Harry hadn’t cried for years-with dry eyes he had survived bruises, the absence of parents, the death of pets-but now his eyes stung. Through a blur, he watched a smoke ring float by out of reach.
14
HARRY TOOK A river bus, intending to drop the gun in the water somewhere between downtown and Asakusa. The boat was narrow and the cabin crowded with shaggy students, a straw-hat brigade of young salarymen, a go hustler with his board, housewives with mesh bags of winter melon, children carrying smaller children. Harry braved the evening chill and rode in the forward open area, alone except for a businessman reading a newspaper by the lamp on the bow and a boy rolling a toy tank that sprayed sparks on the deck.

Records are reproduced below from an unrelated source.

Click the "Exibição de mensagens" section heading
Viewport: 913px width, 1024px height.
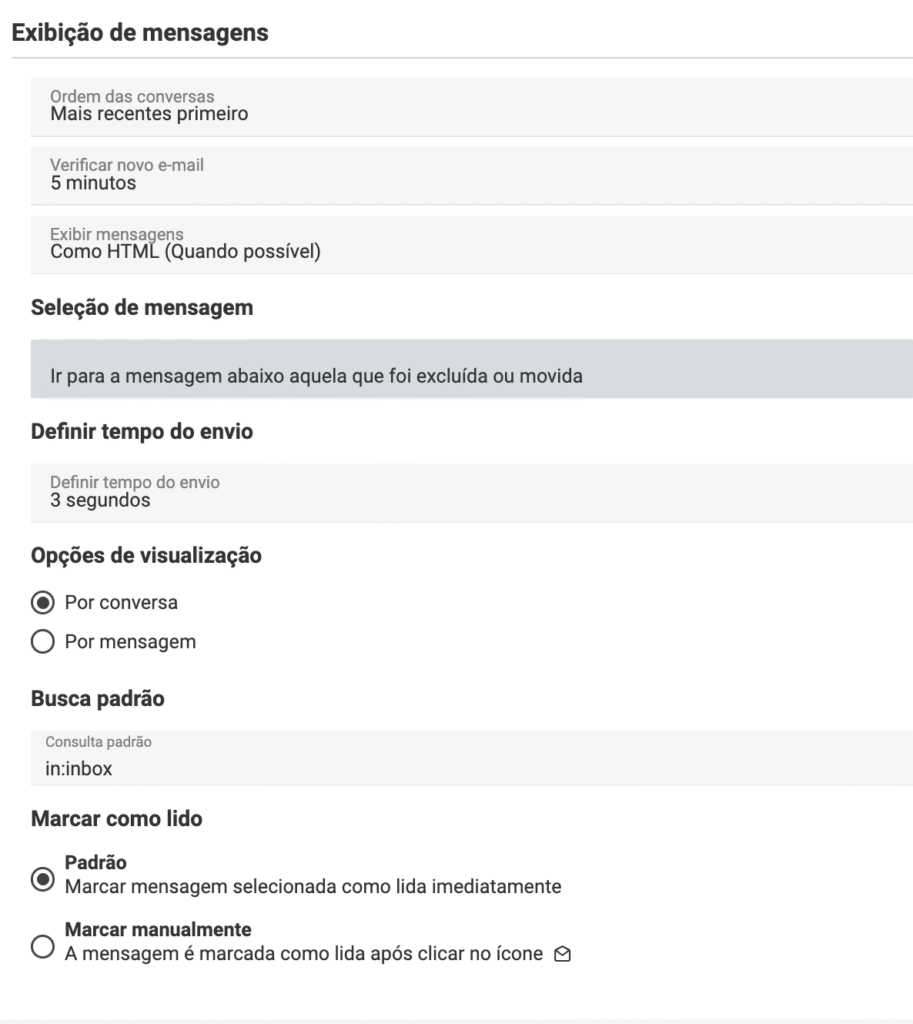(139, 33)
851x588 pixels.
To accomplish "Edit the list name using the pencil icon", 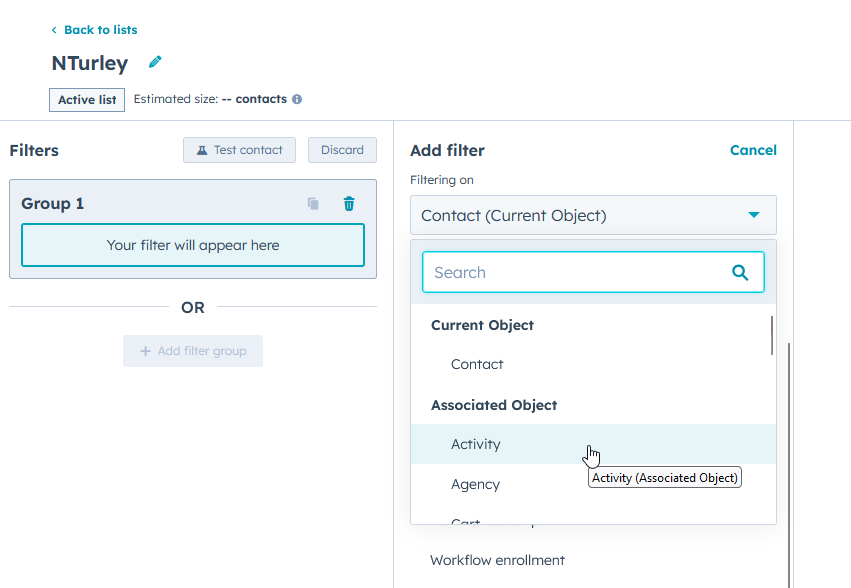I will coord(155,62).
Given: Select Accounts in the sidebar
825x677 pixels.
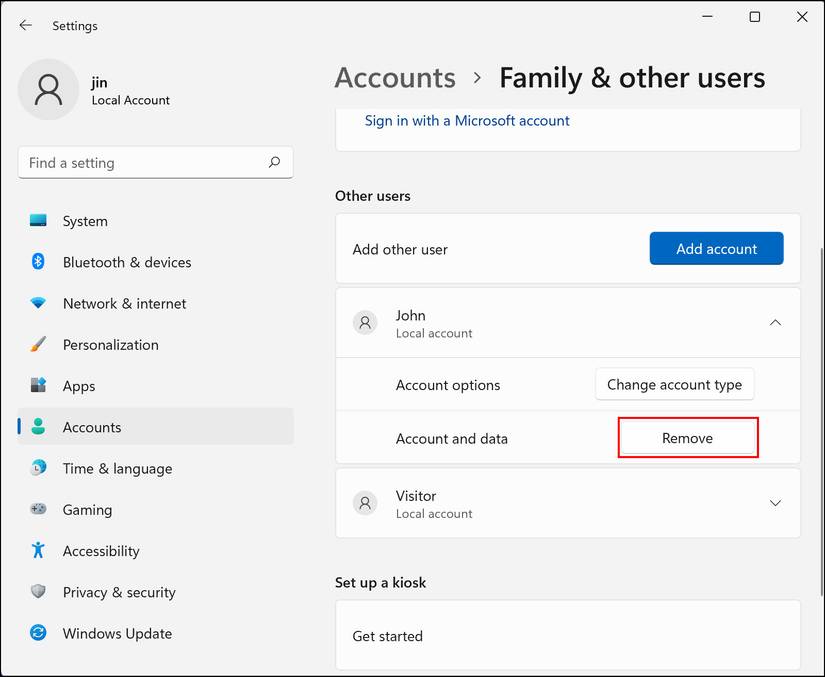Looking at the screenshot, I should click(92, 427).
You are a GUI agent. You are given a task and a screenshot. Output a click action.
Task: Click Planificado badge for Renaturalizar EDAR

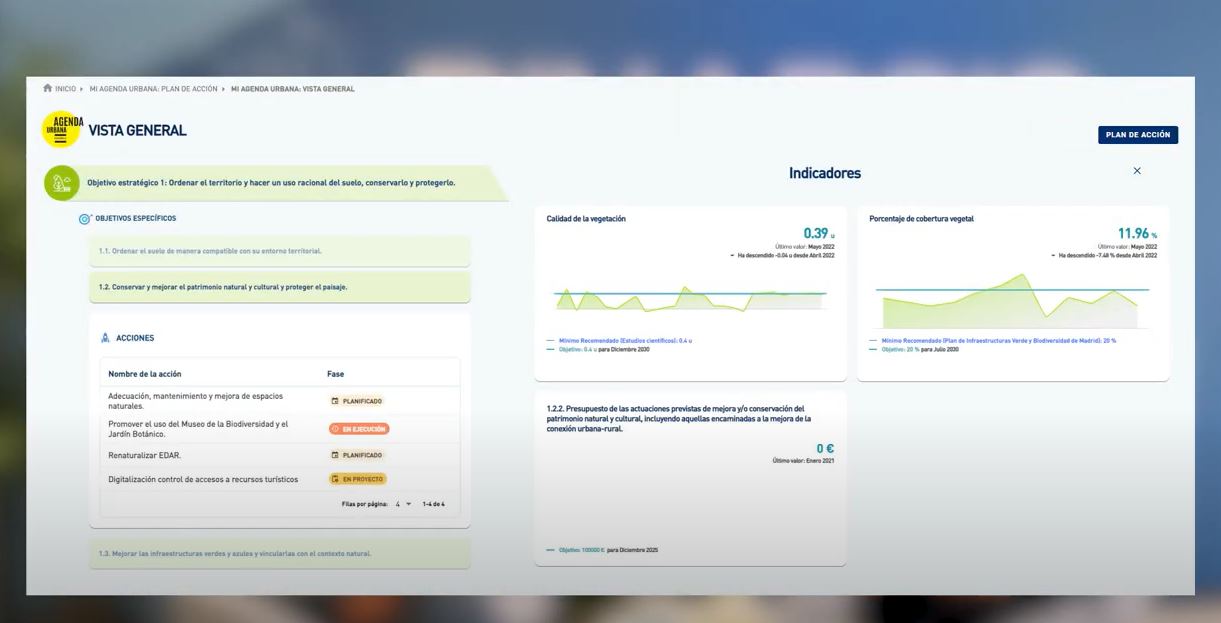click(x=357, y=455)
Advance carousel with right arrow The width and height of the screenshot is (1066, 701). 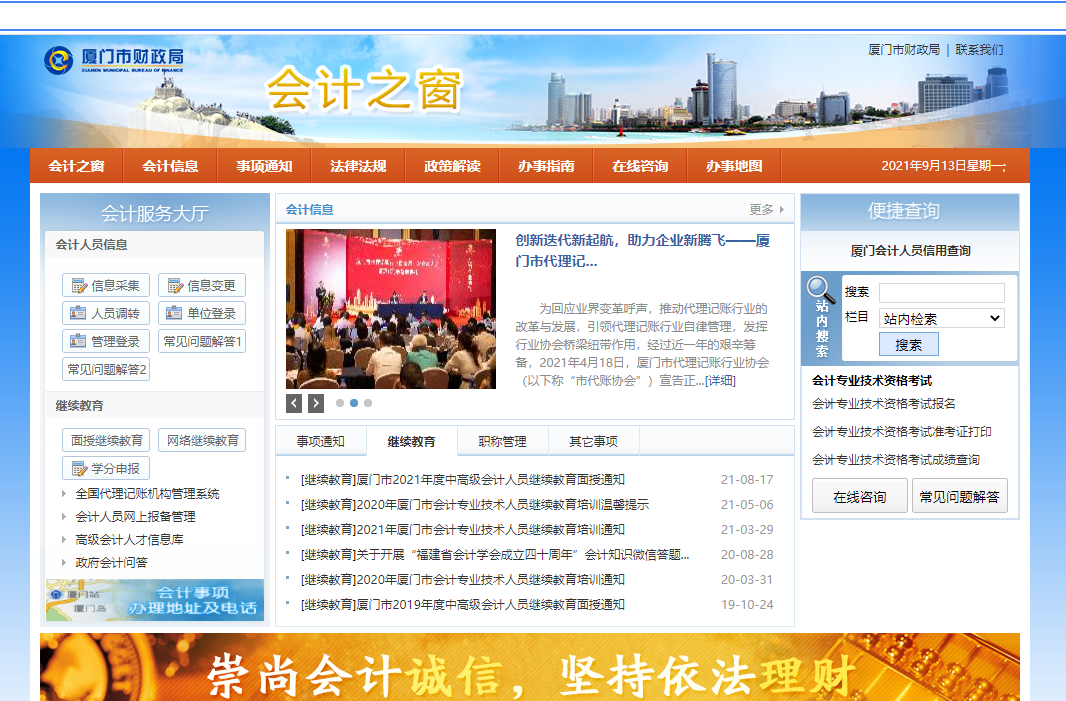tap(316, 403)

The night sky was a deep blue edged by the softest light of any major city in the world, light that escaped from paper windows and sliding doors or was the tear-shaped light of streetlamps along the banks of the Sumida. At this distance from the Ginza, there were no office buildings to blot out the view, only occasional spikes of neon like the Ebisu Beer tower or the giant illuminated clock of Ueno Station, otherwise only a steady churn behind the backs of obscure one- and two-story houses. Half-seen figures wrung clothes on balconies that overhung the water. A muted glow of patched windows gave way to a bright corner with a streetlamp, neighborhood pump, the calls of children around a street musician, which in turn gave way to the next stretch of blind windows, music swallowed as quickly as it had emerged. The only river traffic was other river buses or barges that eased in and out of canals. Harry intended to tell Michiko tonight. He’d garb his betrayal with small decencies, like leaving her the apartment and the income from the Happy Paris. That was what she was cut out for, anyway, a tough little mama-san. It was a better deal for her, she’d have to see that. He slipped his hand through the rail and let his fingers trail in icy water. He was reaching for the gun when a passenger came out of the cabin, apologized to the boy for trespassing on the battleground of the toy tank and sat next to Harry. It was Sergeant Shozo of the Special Higher Police with a briefcase, the picture of a man headed home from a hard day’s work.
“I thought it was you,” he told Harry. “I was just saying to myself that looked like Harry Niles, and it’s you. But you have a car, why are you going by boat?”
“It’s a change.”
“Yes, I know what you mean. I always enjoy the river.” He settled into a contemplative pose while Harry tucked the gun more out of sight. “But how are you getting back to your car?”